Do we need a “reset” button on the way we look at domestic policy?


Just as the post below suggests that we face new and as yet not fully understood developments on the international front, a piece by Michael Barone suggests that the same thing may be true at home.


We may be trying to fix an economy that no longer exists (except in our minds). FDR fostered, according to Barone, cooperation among Big Business, Big Government, and Big Labor-what Barone calls Big Unit government. It worked for quite a while.


But things change. Big Business, in particular, has changed with the “organization man” being replaced by non-conformist entrepreneurs. The Forbes 500 list today looks very different from the list of the 1970s. Labor unions are now mainly enclaves of government employees.


But policy doesn’t take a changed landscape into consideration:



The Obama Democrats, faced with a grave economic crisis, responded with policies appropriate to the Big Unit America that was disappearing during the president’s childhood.



Their financial policy has been to freeze the big banks into place. Their industrial policy was to preserve as much as they could of General Motors and Chrysler for the benefit of the United Auto Workers. Their health care policy was designed to benefit Big Pharma and other big players. Their housing policy has been to try to maintain existing prices. Their macroeconomic policy was to increase the size and scope of existing government agencies to what looks to be the bursting point.



What we see is Big Government colluding with Big Business and trying to breathe life into Big Labor.



Some of this can be defended. The Obama Democrats are right in pointing out that the TARP financial bailout was the product of the George W. Bush administration, and they may well be right that it would have been disastrous to allow Citibank to fail.

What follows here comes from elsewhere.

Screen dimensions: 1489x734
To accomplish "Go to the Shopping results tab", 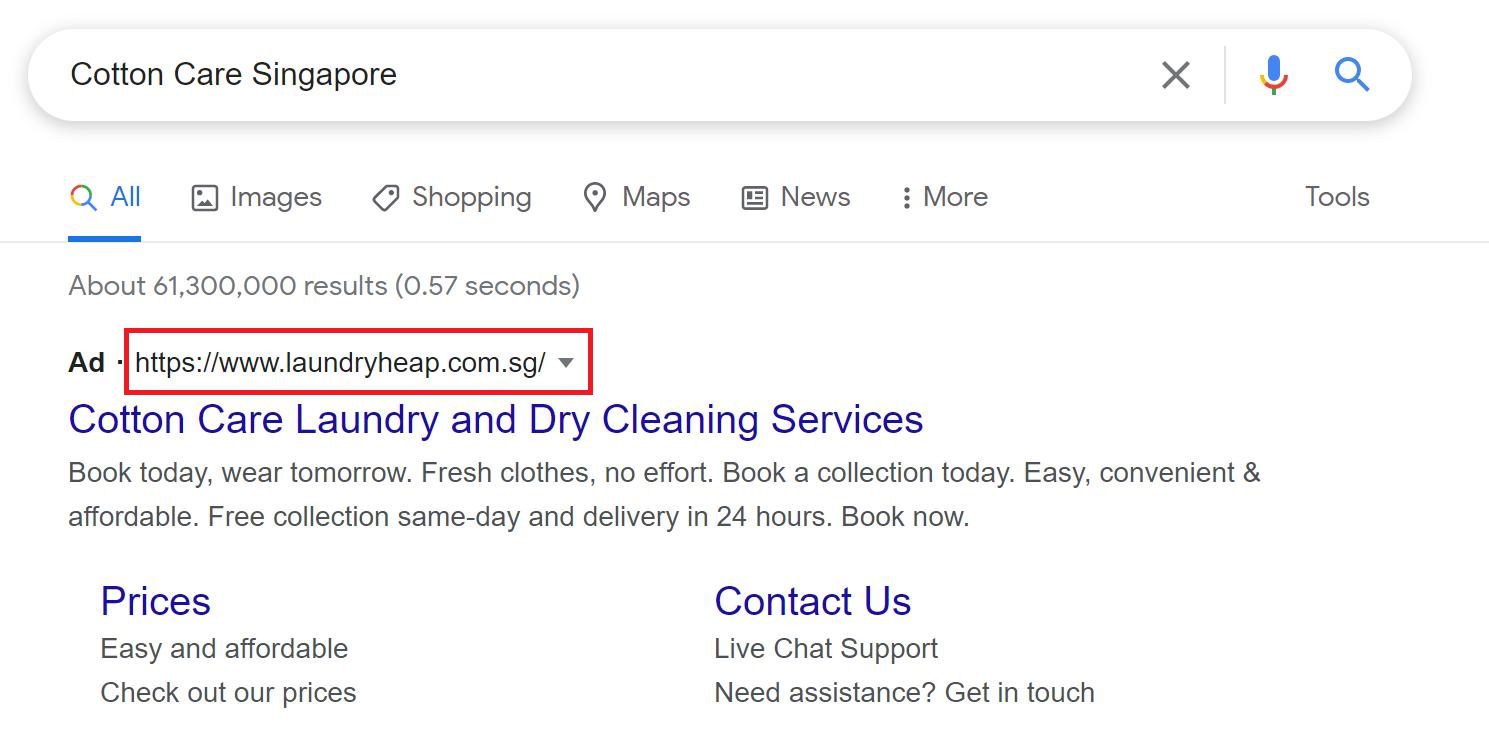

But Big Unit policies are not a good fit for a country that has grown out of the wreckage the Big Units made of things in the 1970s. They freeze poorly performing incumbents in place, and they don’t provide the breathing room for small units to start up and grow.



In the meantime, the Big Units are not performing as well as they did for Dr. Win the War. The visibly flagging economy and the slapdash stimulus and health care bills have left most voters ready to take a chance on the still reviled Republicans. The unanswered question is, will the Republicans have an effective alternative to Big Unit governance?


That is the question, isn’t it?


If Republicans get in and revert to their cozy old ways, we’re sunk.